Definition
Visual misperceptions that occur at night when lights on the ground are mistaken for stars, other aircraft, the horizon, or runway features, causing the pilot to misjudge the airplane's attitude, altitude, or position relative to the runway environment.
Plain English
At night, lights on the ground can fool the pilot's eyes — making them think they are higher, lower, more level, or more tilted than they really are, or making them confuse ground lights with the sky, the horizon, or the runway.
Context Anchor
Encountered during night flying, especially while approaching an airport, flying near cities or roads, or operating over dark terrain with few ground lights.
Derivation
Illusion comes from a Latin word meaning to mock or deceive.
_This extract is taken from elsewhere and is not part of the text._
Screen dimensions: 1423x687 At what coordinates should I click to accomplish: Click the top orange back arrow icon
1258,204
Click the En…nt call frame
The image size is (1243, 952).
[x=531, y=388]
That helps here because the lights are real, but the picture your brain builds from them may be misleading.
Why Pilots Care
Unrecognized ground lighting illusions can cause a pilot to descend too low or misalign the aircraft, increasing the risk of controlled flight into terrain or a runway excursion.
Grounding Statement
A few lights in the dark can look like a clear reference, even when they do not show the true horizon, runway, or terrain shape.
Intuition Check
Do not assume ground lights always give a reliable picture of where the airplane is. At night, light patterns can create a false sense of height, distance, alignment, or level flight.
Example Sentence 1
Flying into a small airport surrounded by dark countryside, the pilot stayed disciplined on the instruments because ground lighting illusions can make the runway appear closer or higher than it really is.
Example Sentence 2
During the night landing, the instructor pointed out how ground lighting illusions made the runway appear closer than it was.